Question 15: I'm pretty sure this woman said something about "Bees!" (in relation to accusations of hallucinations and 1970's acid trips).

And then she exercises the success fallacy as though she is completely oblivious to every other long term successful religious movement currently alive in the world. **facepalm**

Question 17: I disagree with Carrier’s answer to questioner 17 a little bit in that it would be feasible for a creator god to design us with the need for a divine relational purpose that we could approve of upon hearing it. Obviously our ability to assign meaning is independent of that in actuality. Lots of people are assigning meaning to their lives successfully in ways that mainstream Christianity would not consider divinely approved in a direct sense. So in reality there’s compatibility with hypothetical divine purpose, but it's obviously not a necessity.

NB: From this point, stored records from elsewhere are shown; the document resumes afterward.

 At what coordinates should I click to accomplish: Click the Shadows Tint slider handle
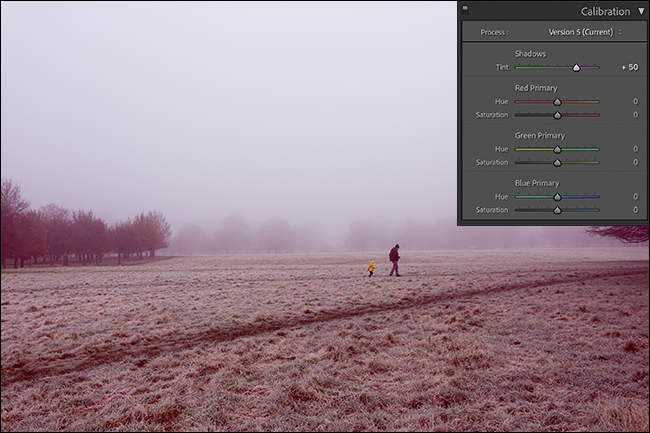pyautogui.click(x=576, y=67)
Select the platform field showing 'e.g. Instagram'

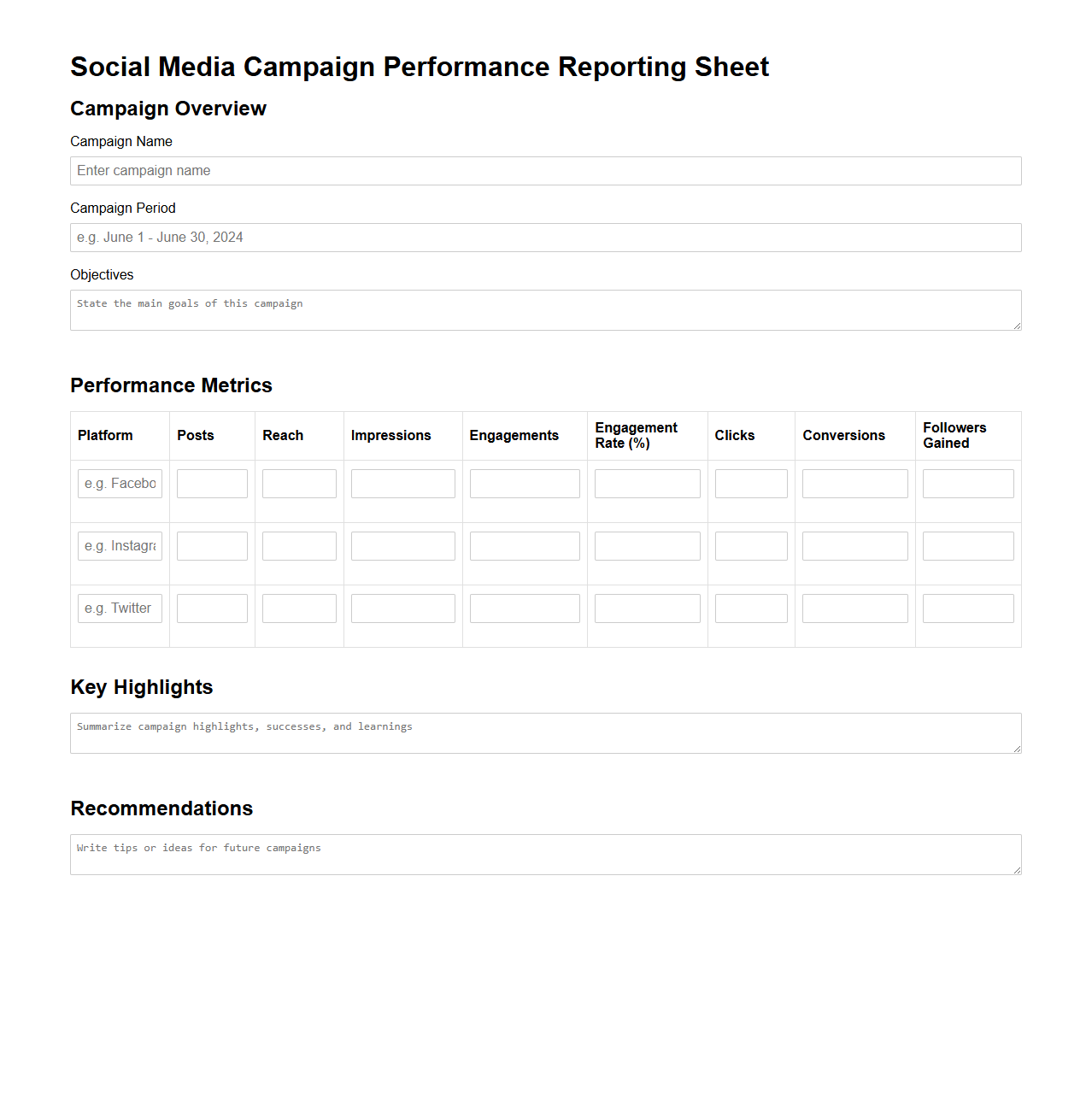[x=120, y=545]
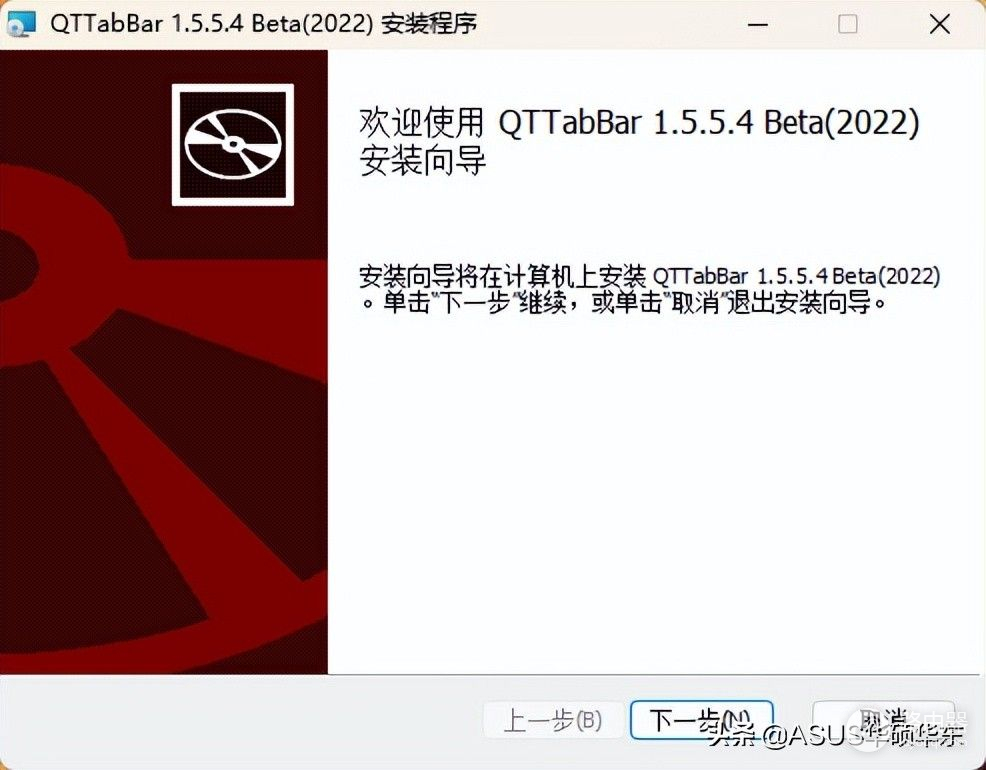Image resolution: width=986 pixels, height=770 pixels.
Task: Close the installer with the X icon
Action: [x=939, y=25]
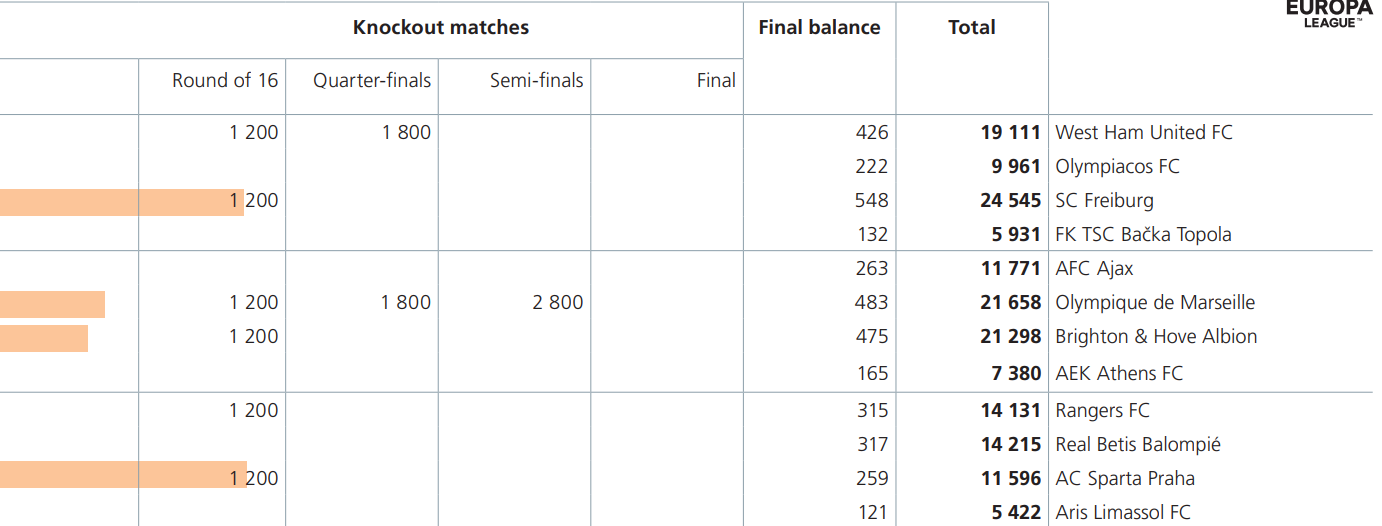
Task: Click the Europa League logo
Action: click(1329, 14)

Question 18: This is actually the same as question 5 on the criteria for sorting hallucination from genuine vision. Christians are so good at having convenient lapses of imagination when it comes to distinguishing good evidence of the supernatural from bad evidence of it. Compare the levels of evidence here between this clip of That Mitchell and Webb Look where the joke is that alternative medicine has been defined into reality every hilarious step of the way and this cancelled pilot of Ronald Moore’s 17th Precinct where real pagan magic has been incorporated into everyday life because it's obviously real. Get it? Got it? Good.

Question 20: I don't know what Bible Jacoby is reading when he says that compared to other obvious mythology the gospels are giving us "just the facts." To me the gospels read like 1st century Jewish comic books.

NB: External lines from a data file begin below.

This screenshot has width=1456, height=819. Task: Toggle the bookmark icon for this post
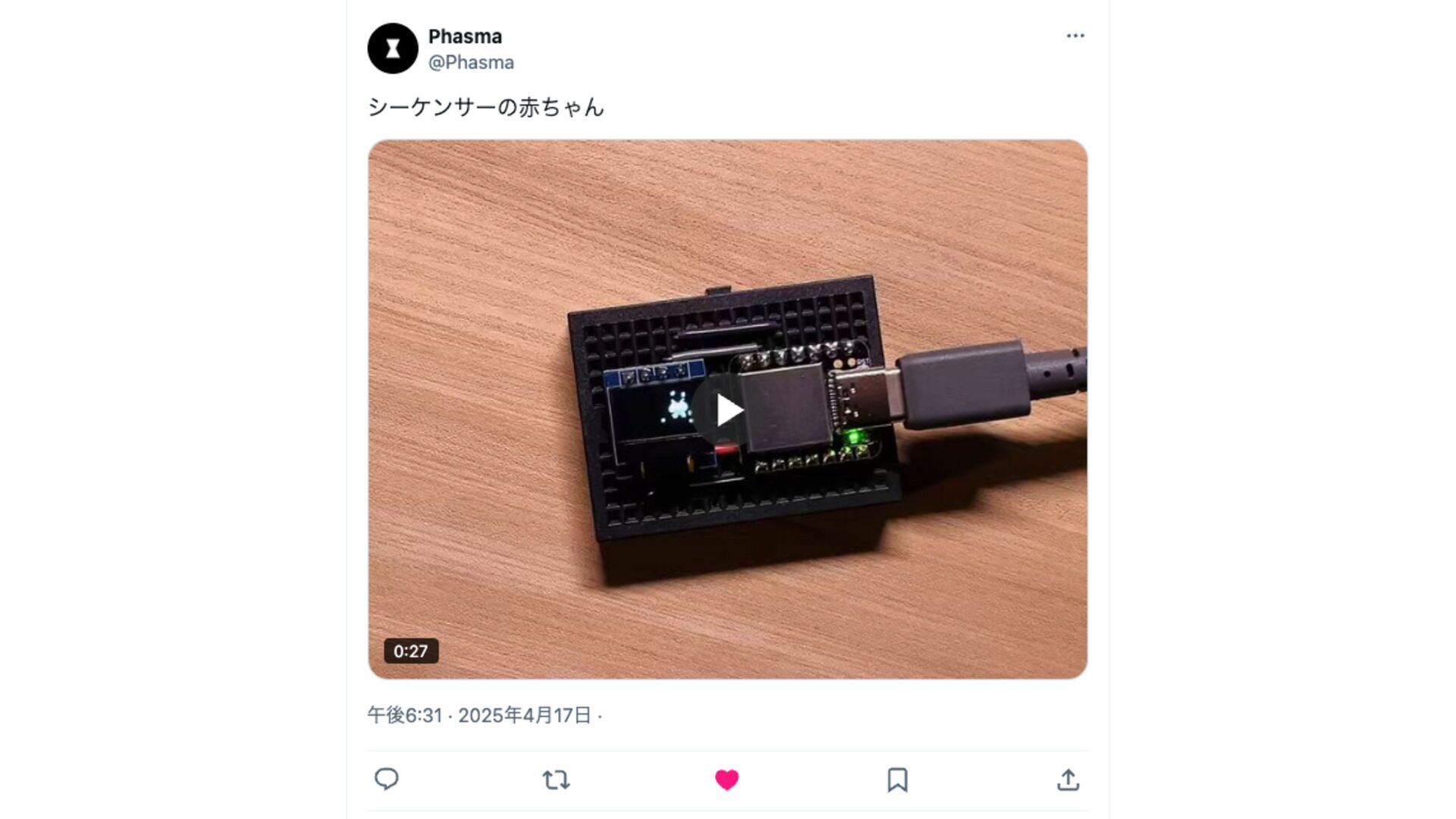897,780
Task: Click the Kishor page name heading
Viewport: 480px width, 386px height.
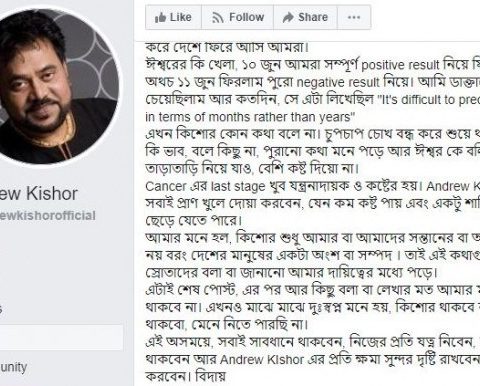Action: coord(39,193)
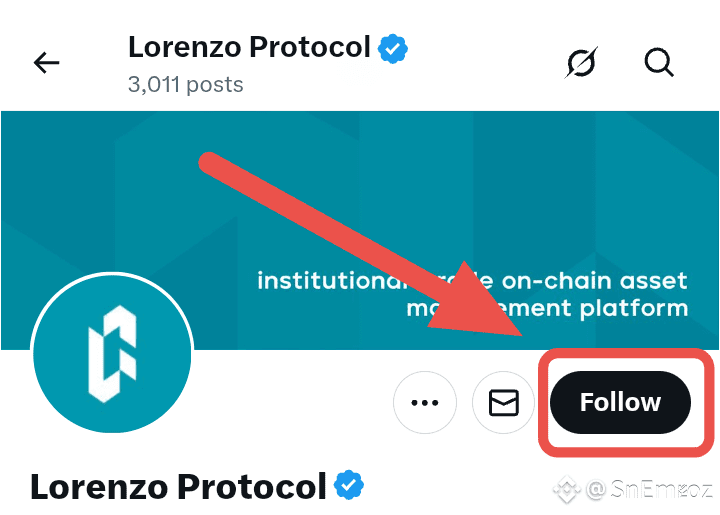
Task: Send a message via the envelope icon
Action: click(503, 403)

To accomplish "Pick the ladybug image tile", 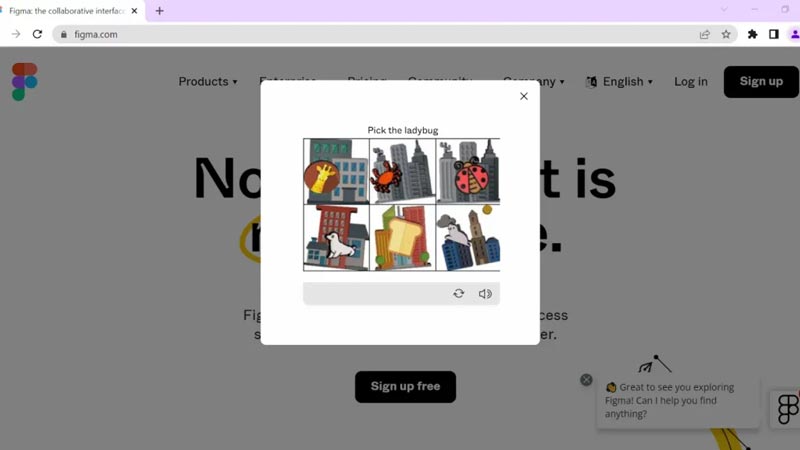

Question 21: We have our token atheist skeptic who rolls out some random Bible contradictions. Jacoby, amazingly, responds to each one without even as much disgust as I would have had. I could disagree with his answers, but they are a bit off topic.

Closing statements:

Carrier closes with basically Loftus' outsider test for faith that's an appeal to consistent standards of evidence, which is good.

Jacoby says several things, but I only want to comment on one of them.
  • In order to justify such weak standards of evidence for establishing that his god is communicating to us all, Jacoby says that sometimes his wife gives him a subtle cue that he just has to figure out and that this is just the way relationships are. But what’s the number one principle of good relationships? Good, solid communication, right? It's not primarily carried on the back of secretive, hinty, mystical nonsense. The only reason the subtle stuff works in real life is because the overt stuff has been well established in those relationships. And if the overt stuff had been well established in the god relationship, we wouldn't even have Jacoby trying to justify what he thinks is the subtle stuff would we?

So that's it. It was an interesting and long debate, with several laugh out loud moments for me at the Christian expense. I'm sure Carrier will perfect his game further for future engagements.